◆ **Instruction**: Copy out the entries below line for line, keeping every character as it appears, and omit the pictures.

>>>>>

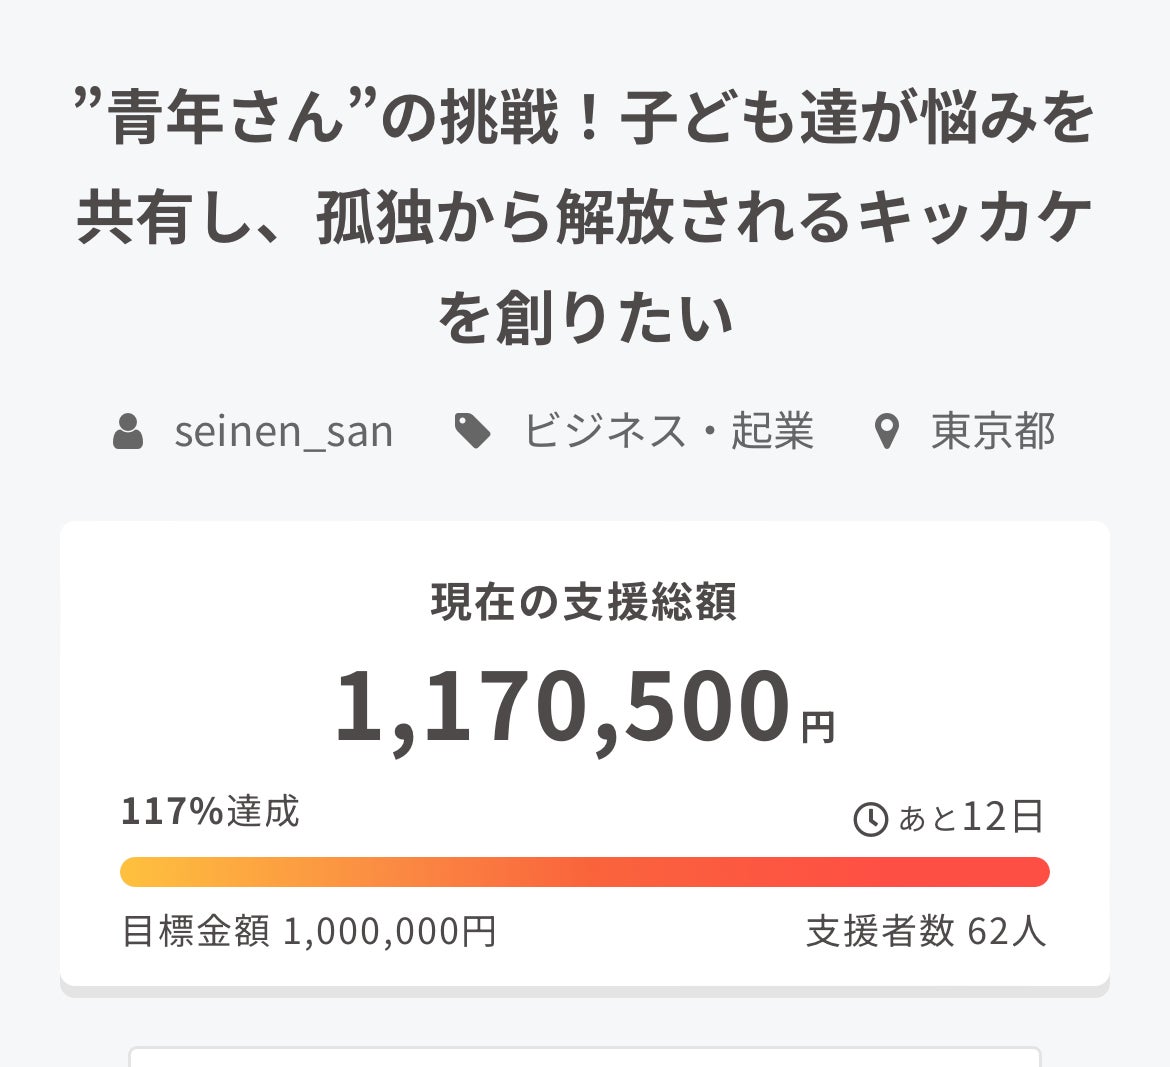Image resolution: width=1170 pixels, height=1067 pixels.
Task: Open the seinen_san author profile link
Action: pyautogui.click(x=283, y=432)
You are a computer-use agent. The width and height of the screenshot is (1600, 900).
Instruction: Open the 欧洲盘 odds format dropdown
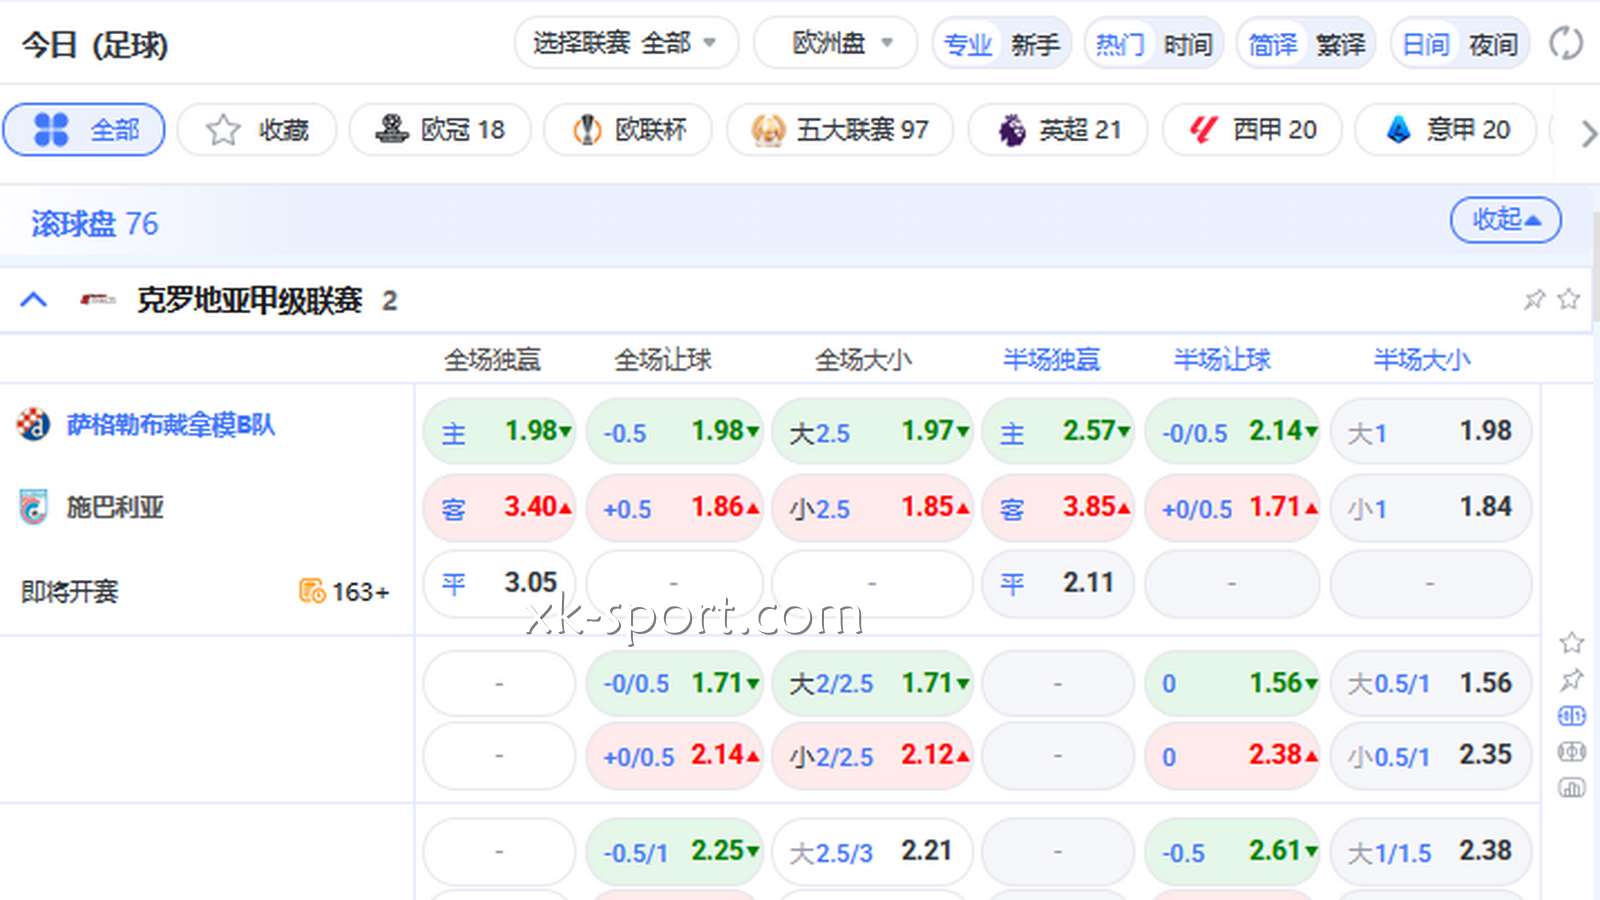coord(835,43)
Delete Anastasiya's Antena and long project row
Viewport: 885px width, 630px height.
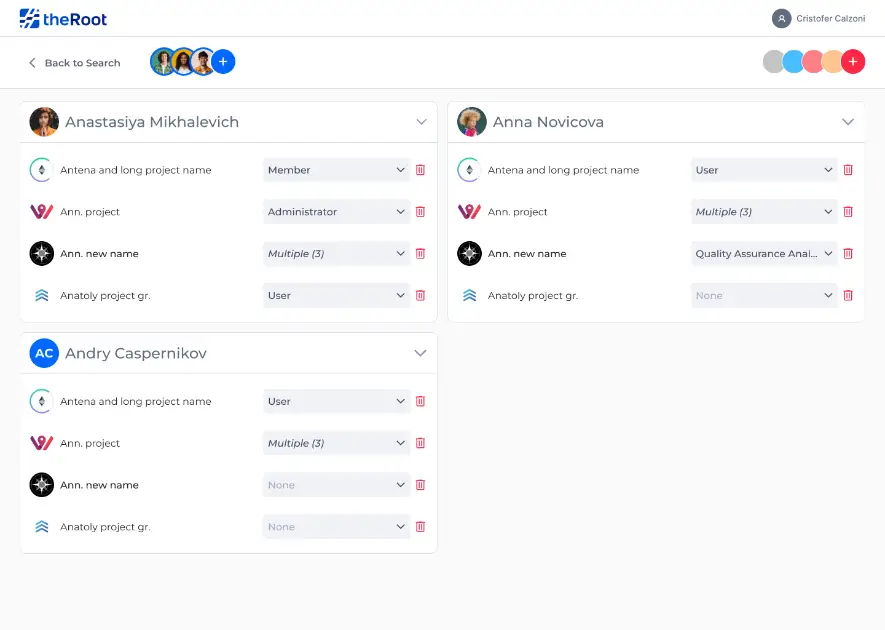pos(420,170)
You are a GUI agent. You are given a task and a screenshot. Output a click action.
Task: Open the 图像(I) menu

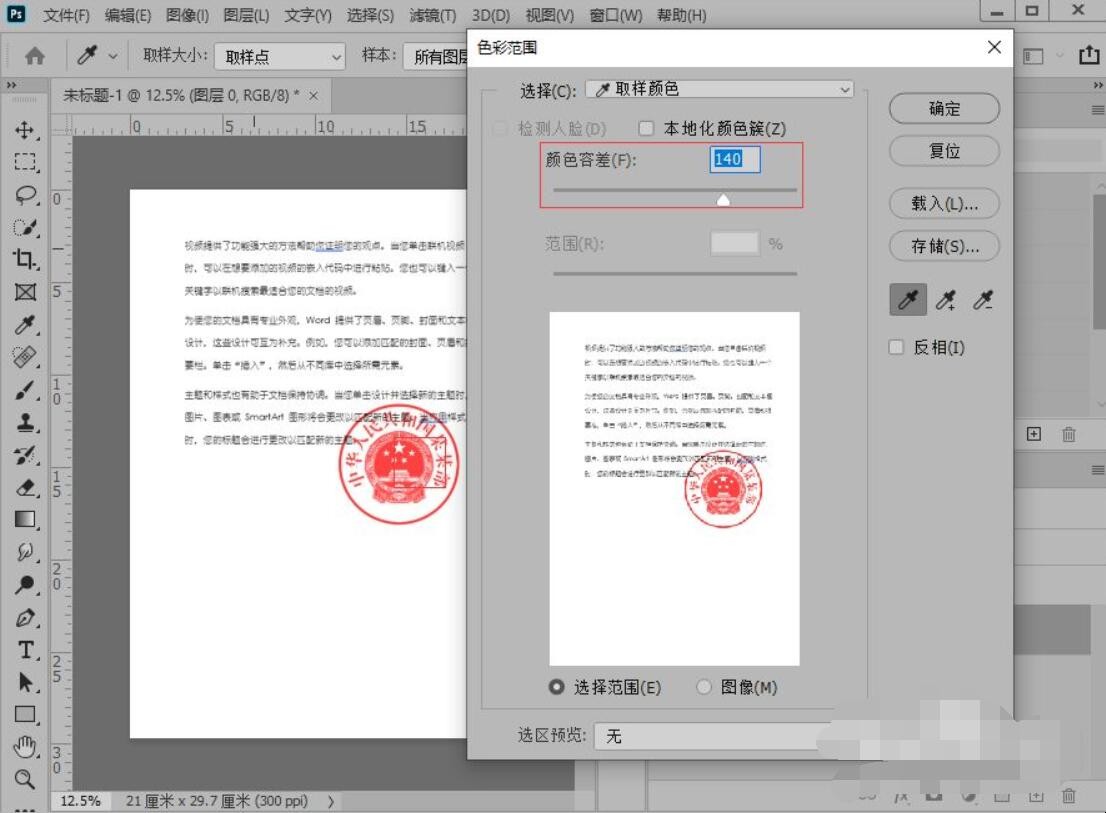pyautogui.click(x=187, y=16)
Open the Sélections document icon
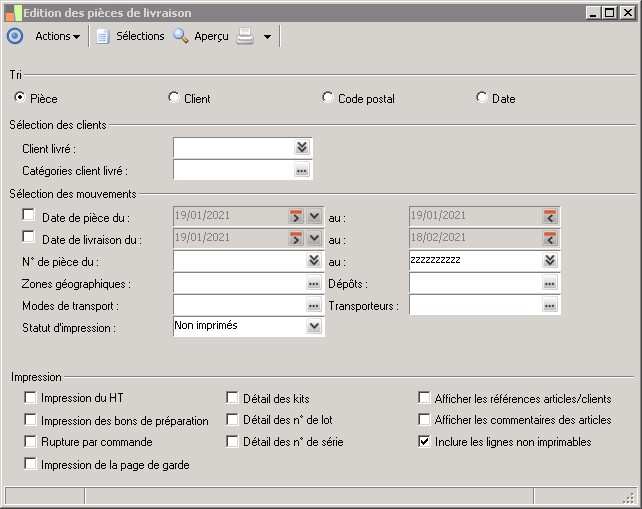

<<<<<

◆ **The result**:
Image resolution: width=1170 pixels, height=1067 pixels.
Task: Open the seinen_san author profile link
Action: pyautogui.click(x=283, y=432)
You are a computer-use agent. The width and height of the screenshot is (1600, 900).
Instruction: Open the 欧洲盘 odds format dropdown
coord(835,43)
Delete Anastasiya's Antena and long project row
Viewport: 885px width, 630px height.
pos(420,170)
You are a GUI agent. You are given a task and a screenshot. Output a click action.
Task: Open the 图像(I) menu

pyautogui.click(x=187, y=16)
Open the Sélections document icon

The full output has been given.